= Exercise description =
Repeat exactly, and only, the lines of the entries below from the one with "The width and height of the screenshot is (960, 396)." through the one with "Open the Meals fork and knife tab", both ends included.

= Provided records =

BEGIN

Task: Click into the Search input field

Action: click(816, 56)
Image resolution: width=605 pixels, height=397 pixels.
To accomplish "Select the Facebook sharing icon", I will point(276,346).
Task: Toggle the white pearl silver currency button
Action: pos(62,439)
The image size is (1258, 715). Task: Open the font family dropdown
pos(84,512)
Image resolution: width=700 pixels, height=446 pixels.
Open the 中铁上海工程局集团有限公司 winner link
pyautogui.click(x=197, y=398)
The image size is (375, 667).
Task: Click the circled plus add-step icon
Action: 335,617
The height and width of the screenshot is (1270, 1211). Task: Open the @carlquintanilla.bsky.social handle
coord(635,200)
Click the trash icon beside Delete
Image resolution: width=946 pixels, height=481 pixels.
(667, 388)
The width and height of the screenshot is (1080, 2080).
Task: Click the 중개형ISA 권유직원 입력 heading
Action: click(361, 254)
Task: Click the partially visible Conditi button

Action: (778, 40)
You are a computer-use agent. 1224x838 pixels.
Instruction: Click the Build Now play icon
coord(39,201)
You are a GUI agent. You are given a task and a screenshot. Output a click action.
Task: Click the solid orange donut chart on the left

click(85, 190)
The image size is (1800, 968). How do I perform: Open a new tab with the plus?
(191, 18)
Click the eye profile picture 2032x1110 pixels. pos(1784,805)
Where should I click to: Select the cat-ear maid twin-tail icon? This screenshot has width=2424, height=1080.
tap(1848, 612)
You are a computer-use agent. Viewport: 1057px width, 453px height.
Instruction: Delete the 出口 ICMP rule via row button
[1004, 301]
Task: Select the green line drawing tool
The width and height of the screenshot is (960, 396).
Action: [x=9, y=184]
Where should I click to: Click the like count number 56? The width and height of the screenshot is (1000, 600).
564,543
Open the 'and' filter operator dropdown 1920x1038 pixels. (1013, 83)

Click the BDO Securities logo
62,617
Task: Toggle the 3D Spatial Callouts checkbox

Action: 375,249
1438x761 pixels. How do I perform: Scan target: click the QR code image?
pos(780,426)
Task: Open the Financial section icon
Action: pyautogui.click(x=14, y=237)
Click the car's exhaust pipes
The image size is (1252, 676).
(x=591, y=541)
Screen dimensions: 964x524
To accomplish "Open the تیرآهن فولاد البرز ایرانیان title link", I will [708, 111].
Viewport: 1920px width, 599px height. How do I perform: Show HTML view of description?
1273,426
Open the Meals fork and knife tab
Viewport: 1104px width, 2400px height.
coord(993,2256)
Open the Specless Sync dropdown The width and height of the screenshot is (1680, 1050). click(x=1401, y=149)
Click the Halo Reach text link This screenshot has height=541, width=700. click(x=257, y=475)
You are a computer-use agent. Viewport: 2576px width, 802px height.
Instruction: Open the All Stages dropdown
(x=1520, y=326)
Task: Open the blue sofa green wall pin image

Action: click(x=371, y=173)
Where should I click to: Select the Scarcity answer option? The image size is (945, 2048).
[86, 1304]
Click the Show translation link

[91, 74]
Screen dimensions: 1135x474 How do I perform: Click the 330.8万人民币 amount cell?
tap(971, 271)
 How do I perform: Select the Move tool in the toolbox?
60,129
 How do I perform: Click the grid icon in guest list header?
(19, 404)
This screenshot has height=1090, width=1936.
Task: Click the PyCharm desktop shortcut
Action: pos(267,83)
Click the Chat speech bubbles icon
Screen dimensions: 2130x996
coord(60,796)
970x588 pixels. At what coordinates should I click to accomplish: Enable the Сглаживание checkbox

END

= Solution to this exercise =
The width and height of the screenshot is (960, 396).
Action: [x=9, y=184]
Where should I click to: Click the like count number 56? The width and height of the screenshot is (1000, 600).
564,543
Open the 'and' filter operator dropdown 1920x1038 pixels. (1013, 83)

Click the BDO Securities logo
62,617
Task: Toggle the 3D Spatial Callouts checkbox

Action: 375,249
1438x761 pixels. How do I perform: Scan target: click the QR code image?
pos(780,426)
Task: Open the Financial section icon
Action: pyautogui.click(x=14, y=237)
Click the car's exhaust pipes
The image size is (1252, 676).
(x=591, y=541)
Screen dimensions: 964x524
To accomplish "Open the تیرآهن فولاد البرز ایرانیان title link", I will [708, 111].
Viewport: 1920px width, 599px height. How do I perform: Show HTML view of description?
1273,426
Open the Meals fork and knife tab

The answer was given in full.